In the data below, find the line containing "Given: Click the up chevron beside Name"; transcribe it and each line after it exactly, through the last, skipping pictures.

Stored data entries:

════════

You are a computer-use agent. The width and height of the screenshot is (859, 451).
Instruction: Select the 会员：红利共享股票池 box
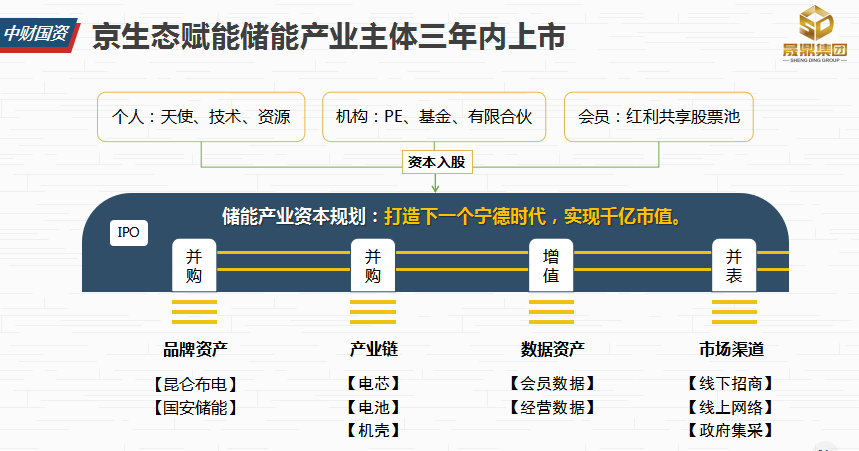(x=658, y=117)
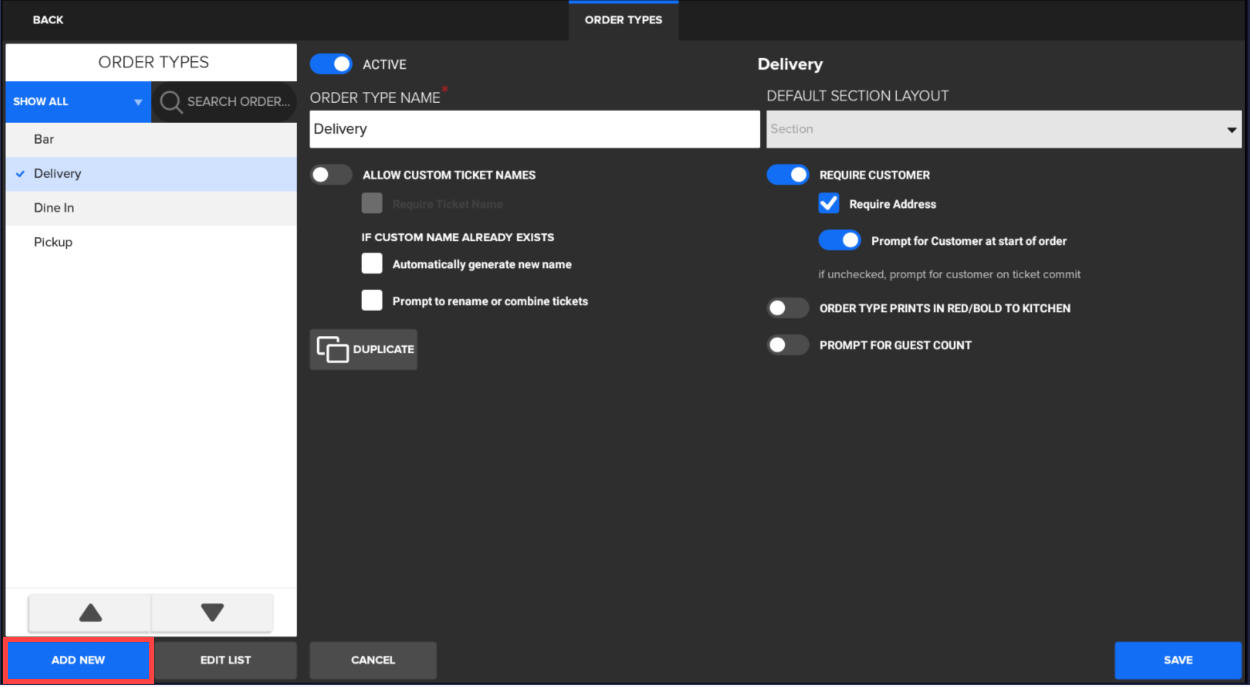Select Dine In from order types list
This screenshot has height=687, width=1250.
click(x=54, y=208)
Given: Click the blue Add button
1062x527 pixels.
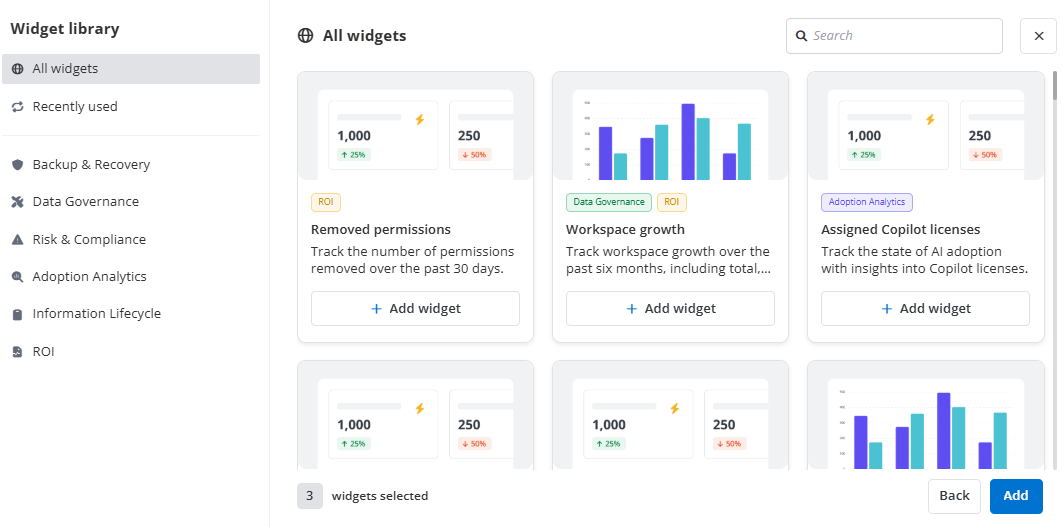Looking at the screenshot, I should click(1016, 496).
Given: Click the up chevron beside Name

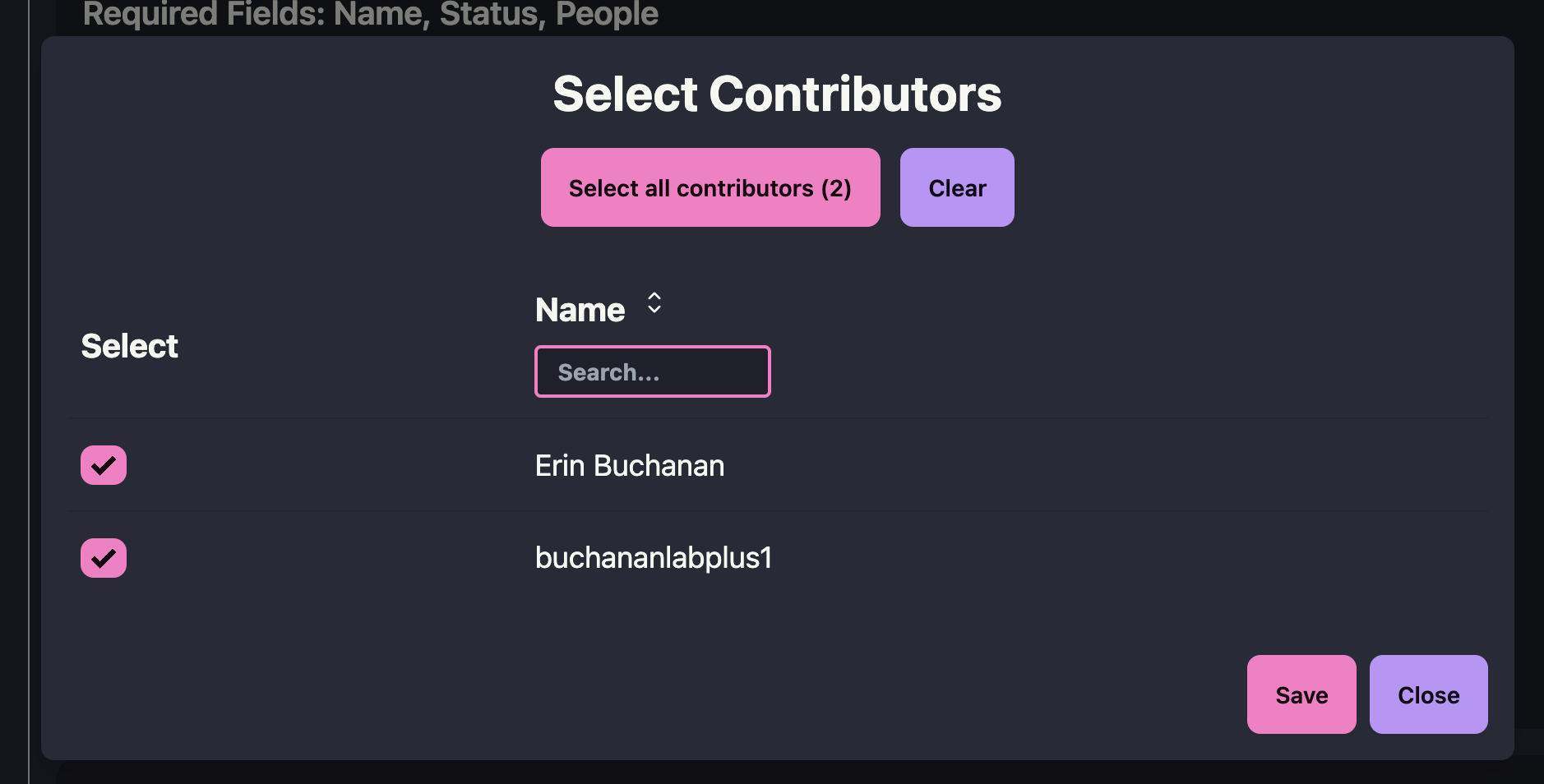Looking at the screenshot, I should coord(654,296).
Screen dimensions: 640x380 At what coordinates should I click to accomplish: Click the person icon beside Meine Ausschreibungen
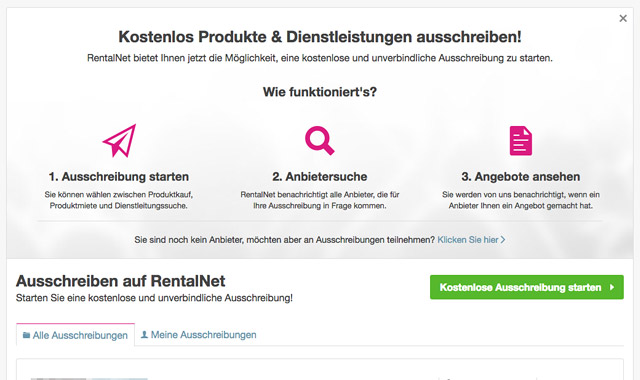pos(144,335)
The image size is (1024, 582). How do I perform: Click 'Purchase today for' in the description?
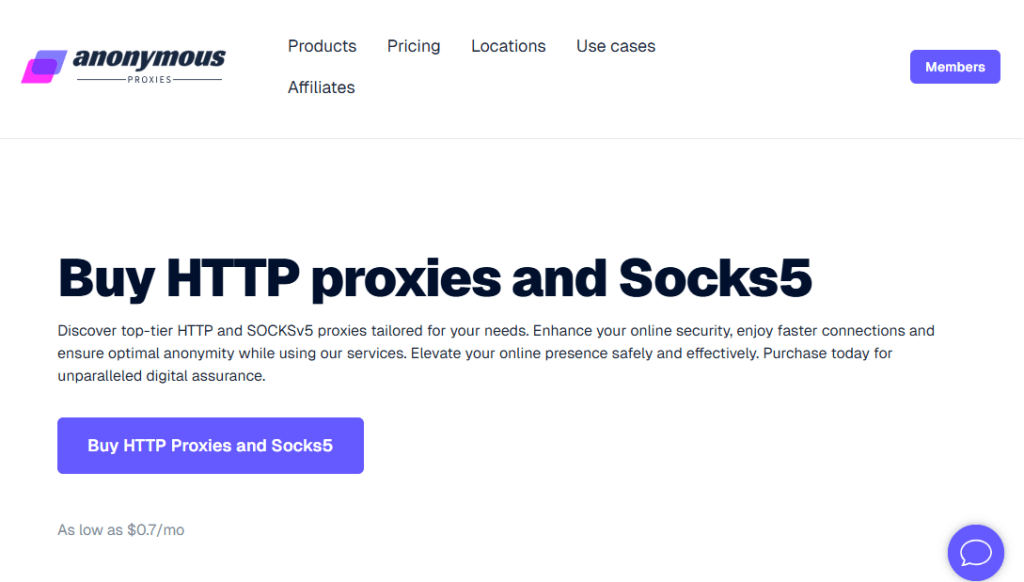point(828,353)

════════

Response area:
Given: Click the up chevron beside Name

Looking at the screenshot, I should coord(654,296).
Screen dimensions: 640x380 At what coordinates should I click to accomplish: Click the person icon beside Meine Ausschreibungen
pos(144,335)
The image size is (1024, 582). How do I perform: Click 'Purchase today for' in the description?
point(828,353)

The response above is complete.